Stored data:
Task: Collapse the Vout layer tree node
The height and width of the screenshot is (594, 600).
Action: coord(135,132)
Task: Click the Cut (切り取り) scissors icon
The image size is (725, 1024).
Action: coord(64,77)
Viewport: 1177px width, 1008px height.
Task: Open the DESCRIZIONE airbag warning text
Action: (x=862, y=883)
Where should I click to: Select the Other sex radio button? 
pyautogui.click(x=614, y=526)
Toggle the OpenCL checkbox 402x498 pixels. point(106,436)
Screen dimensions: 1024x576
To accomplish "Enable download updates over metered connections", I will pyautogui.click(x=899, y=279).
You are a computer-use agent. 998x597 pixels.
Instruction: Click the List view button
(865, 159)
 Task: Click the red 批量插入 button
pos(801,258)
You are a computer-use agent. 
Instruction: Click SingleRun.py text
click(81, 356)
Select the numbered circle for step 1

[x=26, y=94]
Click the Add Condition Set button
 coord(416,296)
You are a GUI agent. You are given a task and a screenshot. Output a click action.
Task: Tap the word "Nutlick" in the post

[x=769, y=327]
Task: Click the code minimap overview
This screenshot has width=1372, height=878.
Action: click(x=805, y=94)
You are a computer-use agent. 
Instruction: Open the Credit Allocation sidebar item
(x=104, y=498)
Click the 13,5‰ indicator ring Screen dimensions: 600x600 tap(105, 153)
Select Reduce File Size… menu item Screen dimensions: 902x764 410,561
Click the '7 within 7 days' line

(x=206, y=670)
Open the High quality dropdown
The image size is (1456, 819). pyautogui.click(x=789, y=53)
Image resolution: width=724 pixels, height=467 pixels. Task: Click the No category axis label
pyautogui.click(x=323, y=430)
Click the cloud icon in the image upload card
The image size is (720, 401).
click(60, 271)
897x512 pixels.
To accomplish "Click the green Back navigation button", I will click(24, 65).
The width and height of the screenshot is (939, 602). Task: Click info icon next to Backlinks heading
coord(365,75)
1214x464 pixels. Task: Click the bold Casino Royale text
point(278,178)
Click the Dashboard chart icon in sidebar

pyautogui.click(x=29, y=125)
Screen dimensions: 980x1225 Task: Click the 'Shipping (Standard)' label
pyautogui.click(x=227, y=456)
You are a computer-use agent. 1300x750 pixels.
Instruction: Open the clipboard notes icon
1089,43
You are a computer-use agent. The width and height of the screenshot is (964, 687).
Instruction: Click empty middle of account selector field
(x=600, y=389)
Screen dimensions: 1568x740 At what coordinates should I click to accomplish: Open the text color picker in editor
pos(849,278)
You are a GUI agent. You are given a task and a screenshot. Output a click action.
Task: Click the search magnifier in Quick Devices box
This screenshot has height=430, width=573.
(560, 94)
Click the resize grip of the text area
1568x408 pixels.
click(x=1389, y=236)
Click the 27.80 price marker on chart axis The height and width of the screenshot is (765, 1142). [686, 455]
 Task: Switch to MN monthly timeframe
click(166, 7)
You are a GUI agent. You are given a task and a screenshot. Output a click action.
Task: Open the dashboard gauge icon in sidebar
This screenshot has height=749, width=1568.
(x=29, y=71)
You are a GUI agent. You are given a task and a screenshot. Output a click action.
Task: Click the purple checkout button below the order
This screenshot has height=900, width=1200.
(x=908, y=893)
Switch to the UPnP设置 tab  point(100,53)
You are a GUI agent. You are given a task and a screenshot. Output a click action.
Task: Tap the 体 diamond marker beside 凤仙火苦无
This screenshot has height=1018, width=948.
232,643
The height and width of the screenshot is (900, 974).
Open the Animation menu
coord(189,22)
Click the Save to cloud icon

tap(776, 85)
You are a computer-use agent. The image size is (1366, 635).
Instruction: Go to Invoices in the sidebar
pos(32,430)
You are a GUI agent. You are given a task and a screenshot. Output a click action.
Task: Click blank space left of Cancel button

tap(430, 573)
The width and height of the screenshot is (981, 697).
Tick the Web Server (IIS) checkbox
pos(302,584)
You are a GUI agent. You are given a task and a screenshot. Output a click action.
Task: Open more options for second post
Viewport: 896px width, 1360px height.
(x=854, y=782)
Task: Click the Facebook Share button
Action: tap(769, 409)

__The task__. Repeat the entries exactly, leaving nothing out.

__Response__.
Task: Collapse the Vout layer tree node
The height and width of the screenshot is (594, 600).
Action: coord(135,132)
Task: Click the Cut (切り取り) scissors icon
The image size is (725, 1024).
Action: coord(64,77)
Viewport: 1177px width, 1008px height.
Task: Open the DESCRIZIONE airbag warning text
Action: (x=862, y=883)
Where should I click to: Select the Other sex radio button? 
pyautogui.click(x=614, y=526)
Toggle the OpenCL checkbox 402x498 pixels. point(106,436)
Screen dimensions: 1024x576
To accomplish "Enable download updates over metered connections", I will pyautogui.click(x=899, y=279).
You are a computer-use agent. 998x597 pixels.
Instruction: Click the List view button
(865, 159)
 Task: Click the red 批量插入 button
pos(801,258)
You are a computer-use agent. 
Instruction: Click SingleRun.py text
click(81, 356)
Select the numbered circle for step 1

[x=26, y=94]
Click the Add Condition Set button
 coord(416,296)
You are a GUI agent. You are given a task and a screenshot. Output a click action.
Task: Tap the word "Nutlick" in the post

[x=769, y=327]
Task: Click the code minimap overview
This screenshot has width=1372, height=878.
Action: click(x=805, y=94)
You are a computer-use agent. 
Instruction: Open the Credit Allocation sidebar item
(x=104, y=498)
Click the 13,5‰ indicator ring Screen dimensions: 600x600 tap(105, 153)
Select Reduce File Size… menu item Screen dimensions: 902x764 410,561
Click the '7 within 7 days' line

(x=206, y=670)
Open the High quality dropdown
The image size is (1456, 819). pyautogui.click(x=789, y=53)
Image resolution: width=724 pixels, height=467 pixels. Task: Click the No category axis label
pyautogui.click(x=323, y=430)
Click the cloud icon in the image upload card
The image size is (720, 401).
click(60, 271)
897x512 pixels.
To accomplish "Click the green Back navigation button", I will click(24, 65).
The width and height of the screenshot is (939, 602). Task: Click info icon next to Backlinks heading
coord(365,75)
1214x464 pixels. Task: Click the bold Casino Royale text
point(278,178)
Click the Dashboard chart icon in sidebar

pyautogui.click(x=29, y=125)
Screen dimensions: 980x1225 Task: Click the 'Shipping (Standard)' label
pyautogui.click(x=227, y=456)
You are a computer-use agent. 1300x750 pixels.
Instruction: Open the clipboard notes icon
1089,43
You are a computer-use agent. The width and height of the screenshot is (964, 687).
Instruction: Click empty middle of account selector field
(x=600, y=389)
Screen dimensions: 1568x740 At what coordinates should I click to accomplish: Open the text color picker in editor
pos(849,278)
You are a GUI agent. You are given a task and a screenshot. Output a click action.
Task: Click the search magnifier in Quick Devices box
This screenshot has height=430, width=573.
(560, 94)
Click the resize grip of the text area
1568x408 pixels.
click(x=1389, y=236)
Click the 27.80 price marker on chart axis The height and width of the screenshot is (765, 1142). [686, 455]
 Task: Switch to MN monthly timeframe
click(166, 7)
You are a GUI agent. You are given a task and a screenshot. Output a click action.
Task: Open the dashboard gauge icon in sidebar
This screenshot has height=749, width=1568.
(x=29, y=71)
You are a GUI agent. You are given a task and a screenshot. Output a click action.
Task: Click the purple checkout button below the order
This screenshot has height=900, width=1200.
(x=908, y=893)
Switch to the UPnP设置 tab  point(100,53)
You are a GUI agent. You are given a task and a screenshot. Output a click action.
Task: Tap the 体 diamond marker beside 凤仙火苦无
This screenshot has height=1018, width=948.
232,643
The height and width of the screenshot is (900, 974).
Open the Animation menu
coord(189,22)
Click the Save to cloud icon

tap(776, 85)
You are a computer-use agent. The image size is (1366, 635).
Instruction: Go to Invoices in the sidebar
pos(32,430)
You are a GUI agent. You are given a task and a screenshot. Output a click action.
Task: Click blank space left of Cancel button

tap(430, 573)
The width and height of the screenshot is (981, 697).
Tick the Web Server (IIS) checkbox
pos(302,584)
You are a GUI agent. You are given a task and a screenshot. Output a click action.
Task: Open more options for second post
Viewport: 896px width, 1360px height.
(x=854, y=782)
Task: Click the Facebook Share button
Action: tap(769, 409)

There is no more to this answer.